YTV
- Country: Botswana
- Broadcast area: Botswana

Ownership
- Owner: YMH Group

History
- Launched: 1988
- Former names: GBC TV (1988-2010) eBotswana (2010-2020)

Links
- Website: ytv.co.bw

= YTV (Botswanan TV channel) =

YTV is a Botswanan commercial television channel. The channel broadcasts general entertainment content. Throughout much of its life the channel was owned by foreigners, from launch to 2004 and again from 2007 to 2018.

==History==
The channel started broadcasting in 1988 as Gaborone Broadcasting Company (GBC), which in its beginnings was a small viewers' association paid by fees from a limited number of its viewers. There was much reluctance in its early years, especially due to its proximity with South Africa and the ease of receiving signals from that country.

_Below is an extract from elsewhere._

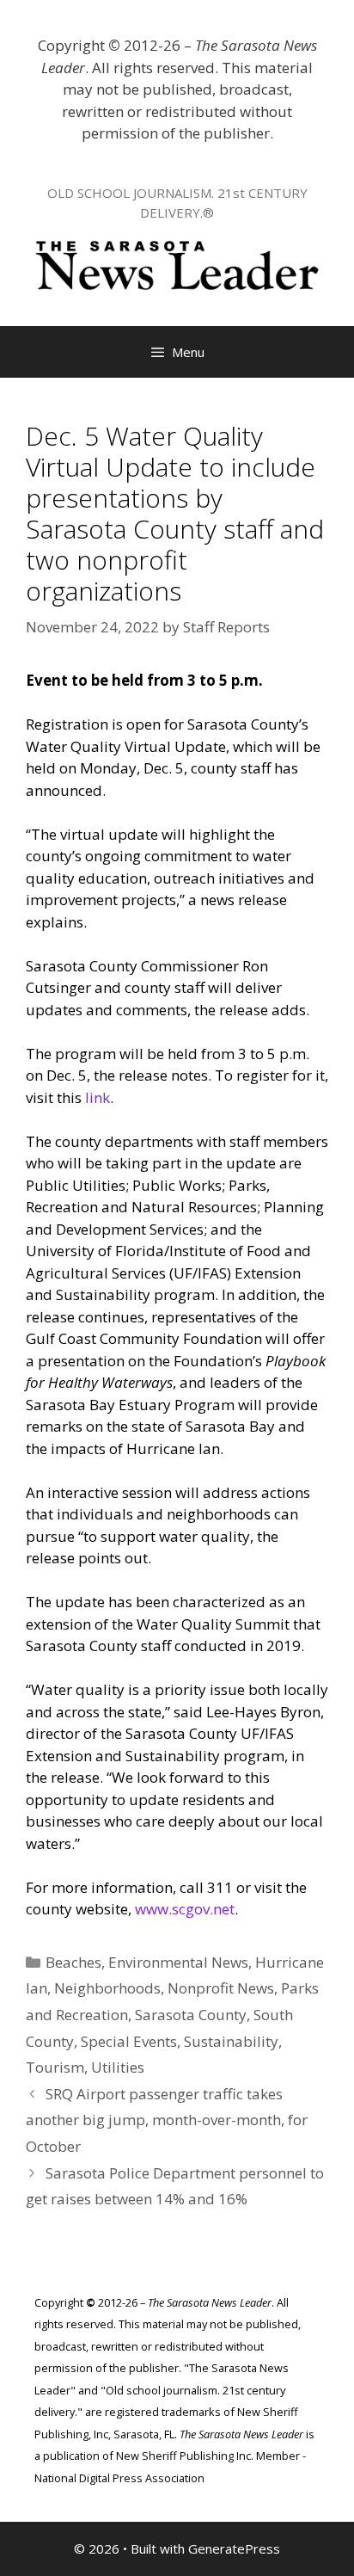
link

Up until the early 2000s, GBC was a closed-circuit television station with coverage limited exclusively to Gaborone. Entertainment content made up much of its offer, yet it also screened educational content, both foreign and national, the latter of which in accordance with the Botswanan Ministry of Education. The station produced the first Botswanan talk show, Dumela, in 1996. The six-episode programme tackled issues such as alcohol abuse, single parenting, fashion and other topics.

In August 2002, the station gained a full broadcasting licence, having also set up terrestrial transmitters in Francistown and Selebi-Phikwe.

With the closure of TVAfrica in 2003, the station was in limbo. New programmes were created to fill the gaps left by the former partner. In 2004, it aired the local drama series Flat 101 by production company Flave, after Botswana Television had rejected. After sixteen years under British control, the station was sold to local businessman Mike Klink.

The programming by 2003 consisted of a mix of SABC, BBC and other international content, as well as locally produced news bulletins and international sporting events. In 2004, it was received by 450,000 people, of which 160,000 were regular viewers.

In September 2007, Sabido Investments, owner of e.tv in neighbouring South Africa, bought 49% of the channel's shares, aiming to go national at the long term. With the buyout, the station underwent through massive technical upgrades, ahead of a revamp initially slated for 1 May 2008. The new schedule started on 15 July.

In early 2010, the National Broadcasting Board approved the rename of the channel to eBotswana, to match the new part-owners, and pledged to introduce a new, improved programming offer, while still lacking a national license, which was described by the station's general manager David Coles as being a long process. The new name would be put to place as early as April.

The new identity as eBotswana was introduced on 1 April 2010. In conjunction with the rename, both the transmitting network and the quality of its programming have improved. In order to increase its terrestrial coverage, it moved from the GBC-era transmitter at Kgale Hill to a new one at Gabane Hill. This enabled more areas adjacent to Gaborone to pick up the signal. The new programming, a mix of local content with South African and American imports, proved to be a hit with viewers. After the shutdown of illegal SABC satellite relays widely used by Botswanans on 30 June 2013, eBotswana signed a contract with the SABC (which was the parent company's competitor in South Africa) to legally air its soap operas, namely Generations and Muvhango.